The bedrock of Marguerite is a re-imagining of The Emperor's New Clothes; nobody has the guts to sit Marguerite down and candidly explain to her that she's incredibly untalented. Her husband, friends and professionals quickly realise that it's easier to support her delusion, fearing that a dose of reality might irrevocably hurt her feelings or, worse, interfere with her considerable financial bestowments.
Pretty much everyone in the film exploits Marguerite's in one form or another; be it her husband who needs her title and inherited wealth to maintain his business; the young artists who use her to make a political point; the music teachers who see her as a way of paying their debts and; the general public, for whom Marguerite is a wince-inducing freakshow.
The most fascinating of the exploiters is Marguerite's taciturn manservant Madelbos (Denis Mpunga). At first he appears intensely loyal to his Mistress, indulging her fantasies by shooting and developing endless soft-porny vanity shots of her. You initially assume that he's miserably going through the motions - yet there's gradual hints that he's the one orchestrating Marguerite's surreal journey to the limelight.
Madelbos is a striking character in a film layered with umpteen layers of political and artistic meaning. While it never really trips over its own feet on these, there comes a moment where you wish Gianolli had a smidge more focus. The various threads of Dadaist philosophy, French national character, class warfare, ponderings of what objective artistic skill is and explorations of mental illness (etc etc etc) never quite coalesce into a coherent statement.
This leaves a satisfying, ornate and well-performed film, yet one that's also a bit overlong and undisciplined. Side characters like introductory ingenue Hazel or avant-garde journo Lucien wander in and out of the narrative, leaving unresolved subplots dangling forlornly in the wind. The film even ends on a enigmatic note, refusing to neatly resolve the story we've watched. I don't want to criticise the film for prioritising message over narrative (and it is tres arthouse), but I'm a bit perplexed as to what the precise message is.

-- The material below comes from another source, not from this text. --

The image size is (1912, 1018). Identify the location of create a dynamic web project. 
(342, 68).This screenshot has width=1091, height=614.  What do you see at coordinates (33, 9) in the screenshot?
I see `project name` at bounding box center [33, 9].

Despite those grumblings, the film is anchored by Catherine Frot's sterling central performance. She's infused with cool serenity, making it all too easy to understand why nobody can bring themselves to shatter her illusions. Frot understands that though Marguerite's delusion is unrelatable, her heartbreak, fears, hopes and passions are not, making her easy to root for.
Though not half as gut-bustingly funny as was promised by the advertising, Marguerite is an interesting and enjoyable watch. Giannoli successfully allows us to both laugh at his heroine and feel sorry for her - having his cake and eating it by gently implicating us in her delusion. It's a sturdy, good-hearted piece of cinema and worth a watch.
Marguerite is on general release from 18 March.